Dear Mr. Sharp,

Yes, I was annoyed with you, but let us bury that; you have shown so much good nature under my refusal that I have blotted out the record.

And to show I have repented of my wrath: is your article written? If not, you might like to see early sheets of my volume of verse, not very good, but still—and the Scotch ones would amuse you I believe. And you might like also to see the plays I have written with Mr. Henley: let me know, and you shall have them as soon as I can manage.

Yours very truly,

Robert Louis Stevenson.

The notice I had seen already, and was pleased with.

After the appearance of the review of Underwoods, R. L. S. wrote again:

Dear Mr. Sharp,

What is the townsman’s blunder?—though I deny I am a townsman, for I have lived, on the whole, as much or more in the country: well, perhaps not so much. Is it that the thrush does not sing at night? That is possible. I only know most potently the blackbird (his cousin) does: many and many a late evening in the garden of that poem have I listened to one that was our faithful visitor; and the sweetest song I ever heard was past nine at night in the early spring, from a tree near the N. E. gate of Warriston cemetery.

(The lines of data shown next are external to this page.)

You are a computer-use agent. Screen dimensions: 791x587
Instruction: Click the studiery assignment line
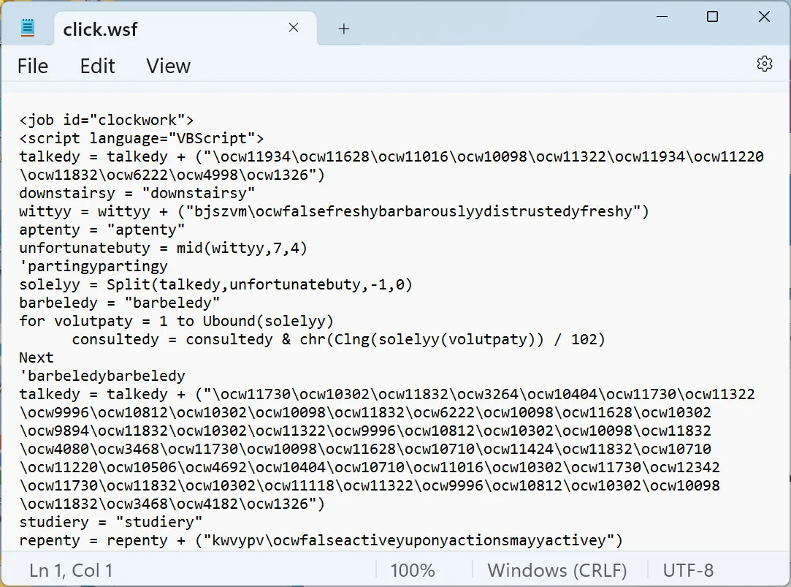pyautogui.click(x=110, y=522)
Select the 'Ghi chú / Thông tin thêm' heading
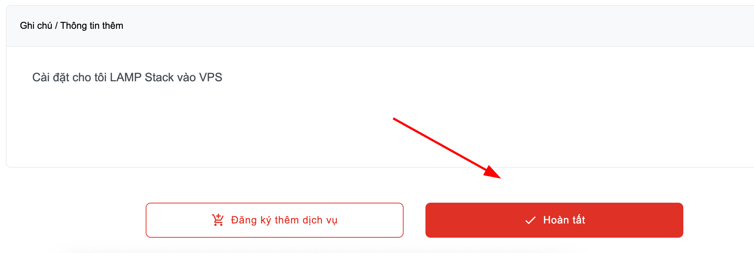The height and width of the screenshot is (253, 754). pyautogui.click(x=71, y=26)
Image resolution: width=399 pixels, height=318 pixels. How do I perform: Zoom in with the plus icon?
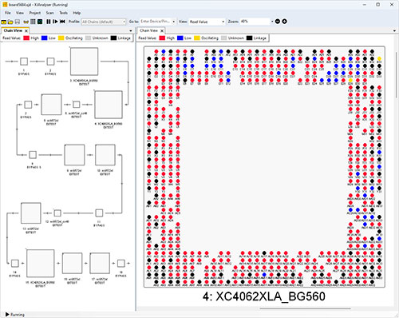click(284, 22)
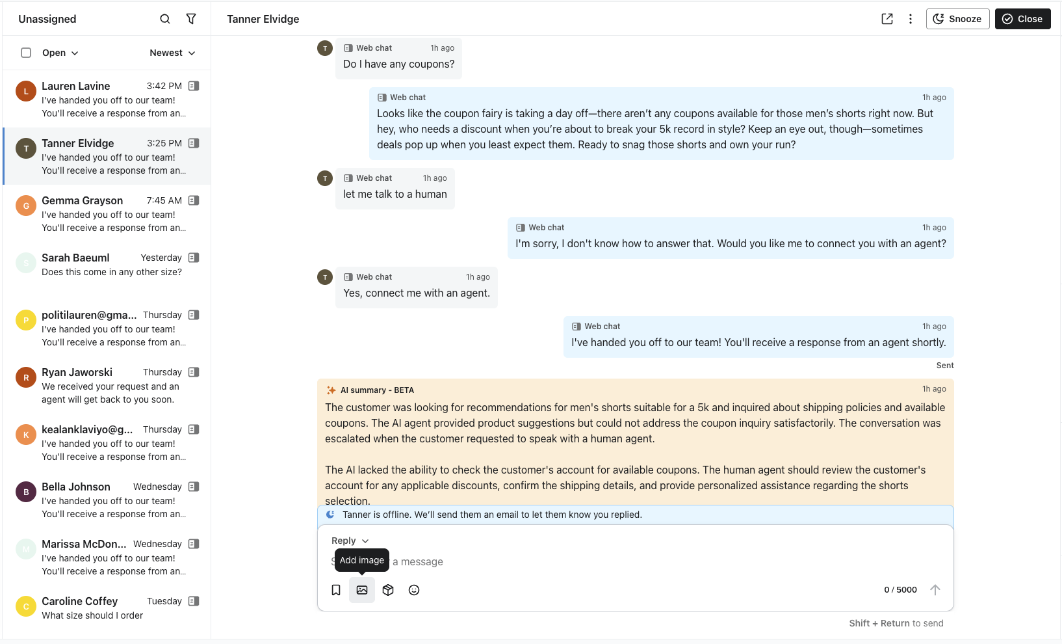Toggle the select all conversations checkbox
The width and height of the screenshot is (1062, 644).
26,53
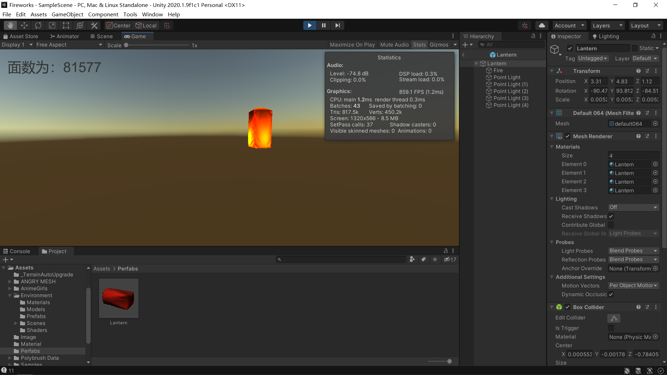
Task: Click the Pause button
Action: (323, 25)
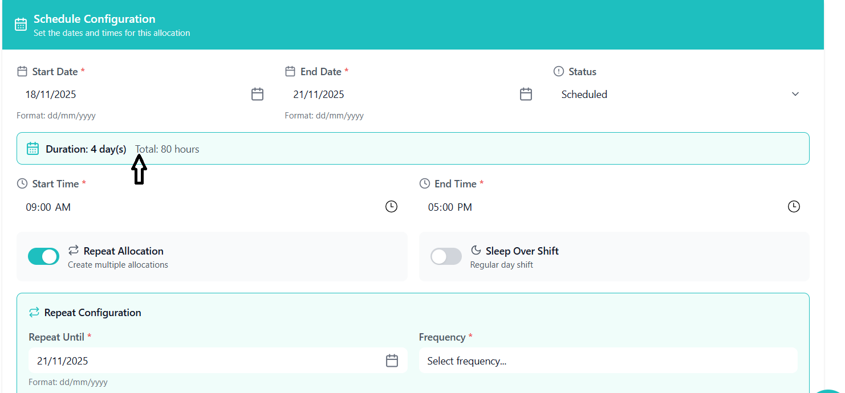Image resolution: width=845 pixels, height=393 pixels.
Task: Open the Repeat Until calendar picker icon
Action: point(392,361)
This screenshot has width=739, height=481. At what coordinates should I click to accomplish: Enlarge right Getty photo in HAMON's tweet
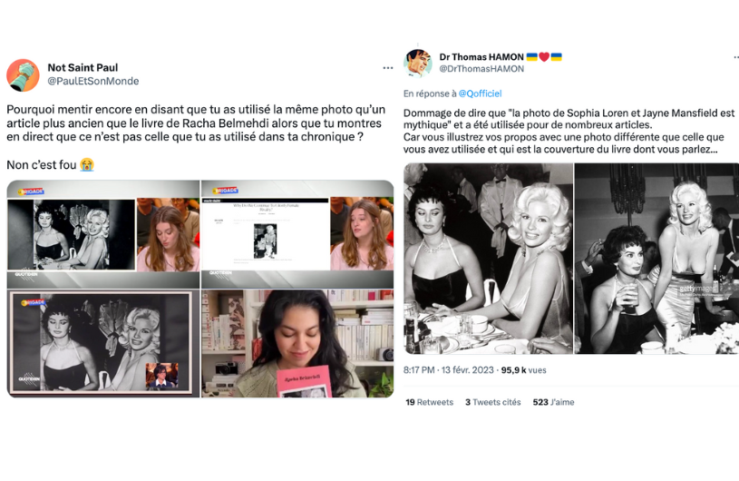pos(656,258)
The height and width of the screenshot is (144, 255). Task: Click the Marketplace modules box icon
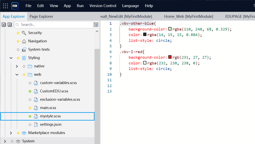[24, 133]
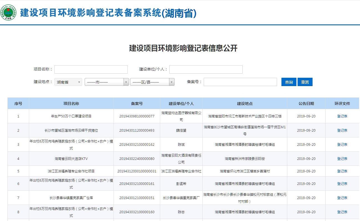Open 登记表 link for 魏佳望 row
Screen dimensions: 360x221
[x=342, y=130]
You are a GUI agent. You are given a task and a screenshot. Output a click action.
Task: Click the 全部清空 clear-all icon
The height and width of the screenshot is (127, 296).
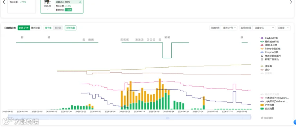tap(262, 118)
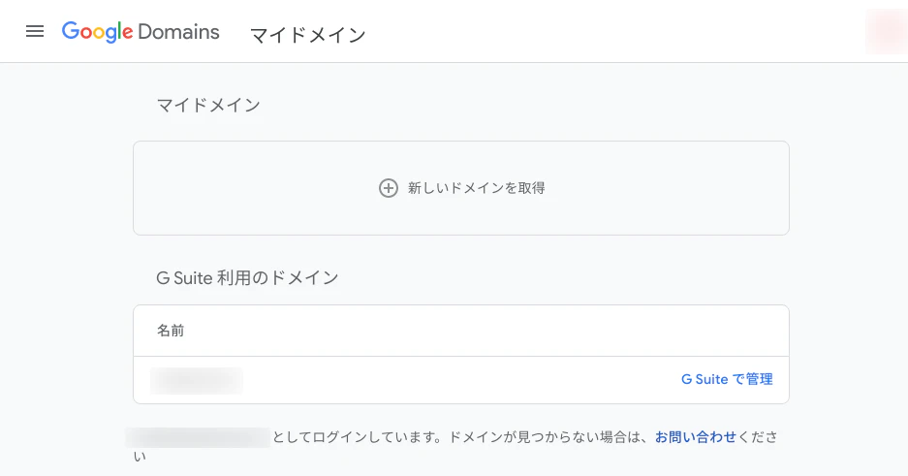The image size is (908, 476).
Task: Click the plus circle icon
Action: click(388, 188)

That I called what I believe to have been a merle by the softer name of mavis (and they are all turdi, I believe) is the head and front of my offence against literal severity, and I am curious to hear if it has really brought me into some serious error.

Your article is very true and very kindly put: I have never called my verses poetry: they are verse, the verse of a speaker not a singer; but that is a fair business like another. I am of your mind too in preferring much the Scotch verses, and in thinking “Requiem” the nearest thing to poetry that I have ever “clerkit.”